>>>

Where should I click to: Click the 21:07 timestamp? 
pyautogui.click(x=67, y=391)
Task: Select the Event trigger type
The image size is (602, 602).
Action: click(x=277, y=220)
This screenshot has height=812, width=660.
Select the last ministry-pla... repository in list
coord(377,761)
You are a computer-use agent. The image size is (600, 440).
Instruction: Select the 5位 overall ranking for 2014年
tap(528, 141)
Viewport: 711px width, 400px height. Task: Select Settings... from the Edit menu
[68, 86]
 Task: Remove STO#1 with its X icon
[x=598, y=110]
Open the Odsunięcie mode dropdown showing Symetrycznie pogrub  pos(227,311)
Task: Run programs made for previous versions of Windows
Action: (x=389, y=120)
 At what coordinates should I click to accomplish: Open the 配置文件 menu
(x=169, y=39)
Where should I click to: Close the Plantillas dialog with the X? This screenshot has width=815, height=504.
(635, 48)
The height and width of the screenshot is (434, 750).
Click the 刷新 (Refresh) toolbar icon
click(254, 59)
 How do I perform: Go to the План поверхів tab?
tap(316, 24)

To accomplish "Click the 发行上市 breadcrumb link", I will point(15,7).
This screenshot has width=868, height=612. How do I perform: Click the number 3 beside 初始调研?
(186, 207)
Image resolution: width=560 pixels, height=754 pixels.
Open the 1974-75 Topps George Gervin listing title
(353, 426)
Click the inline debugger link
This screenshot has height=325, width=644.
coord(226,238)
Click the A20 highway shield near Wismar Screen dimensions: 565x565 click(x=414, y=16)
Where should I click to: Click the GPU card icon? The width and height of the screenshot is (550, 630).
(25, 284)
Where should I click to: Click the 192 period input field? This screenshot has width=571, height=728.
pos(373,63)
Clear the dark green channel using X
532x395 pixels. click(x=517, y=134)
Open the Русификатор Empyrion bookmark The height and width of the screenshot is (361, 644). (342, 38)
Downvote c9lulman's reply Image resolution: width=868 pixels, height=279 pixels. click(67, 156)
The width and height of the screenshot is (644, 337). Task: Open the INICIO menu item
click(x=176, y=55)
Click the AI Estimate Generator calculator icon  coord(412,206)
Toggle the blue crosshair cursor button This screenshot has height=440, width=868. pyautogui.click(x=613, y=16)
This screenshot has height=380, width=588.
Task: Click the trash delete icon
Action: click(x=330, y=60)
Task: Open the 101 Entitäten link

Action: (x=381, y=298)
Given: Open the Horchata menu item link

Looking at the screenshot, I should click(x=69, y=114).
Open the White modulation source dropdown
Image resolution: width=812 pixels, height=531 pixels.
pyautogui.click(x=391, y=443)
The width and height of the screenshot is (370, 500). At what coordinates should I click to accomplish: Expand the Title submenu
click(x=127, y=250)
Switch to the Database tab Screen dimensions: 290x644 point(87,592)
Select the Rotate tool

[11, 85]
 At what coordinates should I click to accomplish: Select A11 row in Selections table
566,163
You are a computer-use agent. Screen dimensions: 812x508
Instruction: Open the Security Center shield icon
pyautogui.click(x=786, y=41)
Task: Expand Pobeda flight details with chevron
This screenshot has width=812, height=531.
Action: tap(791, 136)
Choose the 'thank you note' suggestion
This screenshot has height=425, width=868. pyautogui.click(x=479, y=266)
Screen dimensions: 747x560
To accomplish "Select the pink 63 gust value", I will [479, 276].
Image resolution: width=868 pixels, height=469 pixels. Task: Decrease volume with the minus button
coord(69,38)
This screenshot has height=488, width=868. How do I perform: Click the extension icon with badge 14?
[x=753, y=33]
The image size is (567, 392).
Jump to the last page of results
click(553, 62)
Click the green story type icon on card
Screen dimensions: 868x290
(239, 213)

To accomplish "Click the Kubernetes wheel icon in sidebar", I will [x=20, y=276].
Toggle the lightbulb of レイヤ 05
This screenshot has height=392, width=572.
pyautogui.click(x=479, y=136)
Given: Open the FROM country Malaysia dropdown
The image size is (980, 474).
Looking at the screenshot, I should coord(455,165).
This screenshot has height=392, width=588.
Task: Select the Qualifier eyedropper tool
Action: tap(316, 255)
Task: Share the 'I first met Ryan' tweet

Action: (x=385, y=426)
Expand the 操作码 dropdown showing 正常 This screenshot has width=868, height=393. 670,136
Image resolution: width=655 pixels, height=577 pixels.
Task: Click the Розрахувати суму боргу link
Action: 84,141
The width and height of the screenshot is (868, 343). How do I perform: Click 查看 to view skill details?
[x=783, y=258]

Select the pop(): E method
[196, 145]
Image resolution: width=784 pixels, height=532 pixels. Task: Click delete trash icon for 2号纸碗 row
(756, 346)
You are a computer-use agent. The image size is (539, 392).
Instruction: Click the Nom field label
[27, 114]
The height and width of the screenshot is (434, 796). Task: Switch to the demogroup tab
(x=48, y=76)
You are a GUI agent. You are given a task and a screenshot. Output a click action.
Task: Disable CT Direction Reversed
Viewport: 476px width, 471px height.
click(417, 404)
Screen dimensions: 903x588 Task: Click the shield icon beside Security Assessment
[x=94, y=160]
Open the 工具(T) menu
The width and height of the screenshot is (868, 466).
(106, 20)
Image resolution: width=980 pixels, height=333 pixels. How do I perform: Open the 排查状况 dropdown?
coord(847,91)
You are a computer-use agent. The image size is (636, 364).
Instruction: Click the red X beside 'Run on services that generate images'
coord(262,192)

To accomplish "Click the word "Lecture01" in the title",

<<<

_Work instruction_
Every record shown above should appear again in your answer, unchanged.

_Finished exercise_
Where should I click to: Click the 21:07 timestamp? 
pyautogui.click(x=67, y=391)
Task: Select the Event trigger type
The image size is (602, 602).
Action: click(x=277, y=220)
This screenshot has height=812, width=660.
Select the last ministry-pla... repository in list
coord(377,761)
You are a computer-use agent. The image size is (600, 440).
Instruction: Select the 5位 overall ranking for 2014年
tap(528, 141)
Viewport: 711px width, 400px height. Task: Select Settings... from the Edit menu
[68, 86]
 Task: Remove STO#1 with its X icon
[x=598, y=110]
Open the Odsunięcie mode dropdown showing Symetrycznie pogrub  pos(227,311)
Task: Run programs made for previous versions of Windows
Action: (x=389, y=120)
 At what coordinates should I click to accomplish: Open the 配置文件 menu
(x=169, y=39)
Where should I click to: Close the Plantillas dialog with the X? This screenshot has width=815, height=504.
(635, 48)
The height and width of the screenshot is (434, 750).
Click the 刷新 (Refresh) toolbar icon
click(254, 59)
 How do I perform: Go to the План поверхів tab?
tap(316, 24)

To accomplish "Click the 发行上市 breadcrumb link", I will point(15,7).
This screenshot has width=868, height=612. How do I perform: Click the number 3 beside 初始调研?
(186, 207)
Image resolution: width=560 pixels, height=754 pixels.
Open the 1974-75 Topps George Gervin listing title
(353, 426)
Click the inline debugger link
This screenshot has height=325, width=644.
coord(226,238)
Click the A20 highway shield near Wismar Screen dimensions: 565x565 click(x=414, y=16)
Where should I click to: Click the GPU card icon? The width and height of the screenshot is (550, 630).
(25, 284)
Where should I click to: Click the 192 period input field? This screenshot has width=571, height=728.
pos(373,63)
Clear the dark green channel using X
532x395 pixels. click(x=517, y=134)
Open the Русификатор Empyrion bookmark The height and width of the screenshot is (361, 644). (342, 38)
Downvote c9lulman's reply Image resolution: width=868 pixels, height=279 pixels. click(67, 156)
The width and height of the screenshot is (644, 337). Task: Open the INICIO menu item
click(x=176, y=55)
Click the AI Estimate Generator calculator icon  coord(412,206)
Toggle the blue crosshair cursor button This screenshot has height=440, width=868. pyautogui.click(x=613, y=16)
This screenshot has height=380, width=588.
Task: Click the trash delete icon
Action: click(x=330, y=60)
Task: Open the 101 Entitäten link

Action: (x=381, y=298)
Given: Open the Horchata menu item link

Looking at the screenshot, I should click(x=69, y=114).
Open the White modulation source dropdown
Image resolution: width=812 pixels, height=531 pixels.
pyautogui.click(x=391, y=443)
The width and height of the screenshot is (370, 500). At what coordinates should I click to accomplish: Expand the Title submenu
click(x=127, y=250)
Switch to the Database tab Screen dimensions: 290x644 point(87,592)
Select the Rotate tool

[11, 85]
 At what coordinates should I click to accomplish: Select A11 row in Selections table
566,163
You are a computer-use agent. Screen dimensions: 812x508
Instruction: Open the Security Center shield icon
pyautogui.click(x=786, y=41)
Task: Expand Pobeda flight details with chevron
This screenshot has width=812, height=531.
Action: tap(791, 136)
Choose the 'thank you note' suggestion
This screenshot has height=425, width=868. pyautogui.click(x=479, y=266)
Screen dimensions: 747x560
To accomplish "Select the pink 63 gust value", I will [479, 276].
Image resolution: width=868 pixels, height=469 pixels. Task: Decrease volume with the minus button
coord(69,38)
This screenshot has height=488, width=868. How do I perform: Click the extension icon with badge 14?
[x=753, y=33]
The image size is (567, 392).
Jump to the last page of results
click(553, 62)
Click the green story type icon on card
Screen dimensions: 868x290
(239, 213)

To accomplish "Click the Kubernetes wheel icon in sidebar", I will [x=20, y=276].
Toggle the lightbulb of レイヤ 05
This screenshot has height=392, width=572.
pyautogui.click(x=479, y=136)
Given: Open the FROM country Malaysia dropdown
The image size is (980, 474).
Looking at the screenshot, I should coord(455,165).
This screenshot has height=392, width=588.
Task: Select the Qualifier eyedropper tool
Action: tap(316, 255)
Task: Share the 'I first met Ryan' tweet

Action: (x=385, y=426)
Expand the 操作码 dropdown showing 正常 This screenshot has width=868, height=393. 670,136
Image resolution: width=655 pixels, height=577 pixels.
Task: Click the Розрахувати суму боргу link
Action: 84,141
The width and height of the screenshot is (868, 343). How do I perform: Click 查看 to view skill details?
[x=783, y=258]

Select the pop(): E method
[196, 145]
Image resolution: width=784 pixels, height=532 pixels. Task: Click delete trash icon for 2号纸碗 row
(756, 346)
You are a computer-use agent. The image size is (539, 392).
Instruction: Click the Nom field label
[27, 114]
The height and width of the screenshot is (434, 796). Task: Switch to the demogroup tab
(x=48, y=76)
You are a GUI agent. You are given a task and a screenshot. Output a click action.
Task: Disable CT Direction Reversed
Viewport: 476px width, 471px height.
click(417, 404)
Screen dimensions: 903x588 Task: Click the shield icon beside Security Assessment
[x=94, y=160]
Open the 工具(T) menu
The width and height of the screenshot is (868, 466).
(106, 20)
Image resolution: width=980 pixels, height=333 pixels. How do I perform: Open the 排查状况 dropdown?
coord(847,91)
You are a computer-use agent. The image size is (636, 364).
Instruction: Click the red X beside 'Run on services that generate images'
coord(262,192)

To accomplish "Click the word "Lecture01" in the title",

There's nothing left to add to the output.